En contact permanent avec l’URSCOP dans le cadre de mes missions en faveur de la création d’emplois, membre du conseil portuaire du port de Calais pour le Conseil Général, je suis le feuilleton
de la poursuite de l'activité de SEAFRANCE depuis de nombreux mois.
Je salue la décision de la région Nord-Pas-de-Calais d'intervenir et je prendrai, à titre personnel une action dans la future SCOP...
J’ai demandé à mon équipe du GIP (groupement d’intérêt public) INSERACTION 62 d’étudier la possibilité d’intervenir dans le tour de table pour la reprise de la compagnie SEAFRANCE par ses salariés.
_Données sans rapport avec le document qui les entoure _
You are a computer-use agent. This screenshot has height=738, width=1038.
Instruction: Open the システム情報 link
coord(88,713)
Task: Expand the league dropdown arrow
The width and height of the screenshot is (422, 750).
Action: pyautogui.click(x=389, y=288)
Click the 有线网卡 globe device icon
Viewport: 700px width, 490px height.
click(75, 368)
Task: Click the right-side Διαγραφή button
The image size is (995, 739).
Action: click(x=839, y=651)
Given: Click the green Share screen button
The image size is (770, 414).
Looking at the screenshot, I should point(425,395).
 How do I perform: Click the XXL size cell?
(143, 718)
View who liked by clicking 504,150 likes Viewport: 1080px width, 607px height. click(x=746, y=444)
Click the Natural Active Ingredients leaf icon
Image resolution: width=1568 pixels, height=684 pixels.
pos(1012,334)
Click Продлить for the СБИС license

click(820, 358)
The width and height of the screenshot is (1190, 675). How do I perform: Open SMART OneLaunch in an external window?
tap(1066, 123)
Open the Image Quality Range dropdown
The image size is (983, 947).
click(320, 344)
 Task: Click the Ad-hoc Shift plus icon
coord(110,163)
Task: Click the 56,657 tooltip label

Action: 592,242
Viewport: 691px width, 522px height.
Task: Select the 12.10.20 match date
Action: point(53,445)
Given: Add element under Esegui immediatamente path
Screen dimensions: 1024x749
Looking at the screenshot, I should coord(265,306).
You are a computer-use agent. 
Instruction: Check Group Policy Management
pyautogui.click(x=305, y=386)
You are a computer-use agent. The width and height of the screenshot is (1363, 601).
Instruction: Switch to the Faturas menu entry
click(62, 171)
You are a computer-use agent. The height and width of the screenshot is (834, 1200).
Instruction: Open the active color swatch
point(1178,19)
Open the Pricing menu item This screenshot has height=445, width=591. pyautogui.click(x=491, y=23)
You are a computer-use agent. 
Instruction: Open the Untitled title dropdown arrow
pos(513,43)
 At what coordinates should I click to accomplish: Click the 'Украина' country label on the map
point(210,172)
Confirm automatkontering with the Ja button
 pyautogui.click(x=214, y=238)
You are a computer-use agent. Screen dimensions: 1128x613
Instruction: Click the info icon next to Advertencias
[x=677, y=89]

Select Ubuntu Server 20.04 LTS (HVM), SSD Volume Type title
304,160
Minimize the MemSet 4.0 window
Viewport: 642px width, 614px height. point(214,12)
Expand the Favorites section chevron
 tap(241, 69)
Du fait de son statut social, de la reprise de l’activité par les salariés et des emplois locaux préservés, la nouvelle compagnie maritime transmanche, envisagée par les salariés de SEAFRANCE, serait éligible à plusieurs outils que nous avons développé dans le Pas-de-Calais avec France Active et nos autres partenaires.
Nous allons étudier, en concertation avec les collectivités et établissements qui se sont fait connaitre, une participation minoritaire au capital de la SCOP et une intervention en prêts participatifs si besoin.
Sans trop anticiper sur le tour de table, notre intervention pourrait s’élever à plus ou moins un million d’euros.
Je crois personnellement à la nécessité de préserver sur le trafic maritime transmanche le pavillon français, garant de la qualité et de la sécurité du service, tant pour les voyageurs, les professionnels que pour les 800 salariés de SEAFRANCE et leur familles.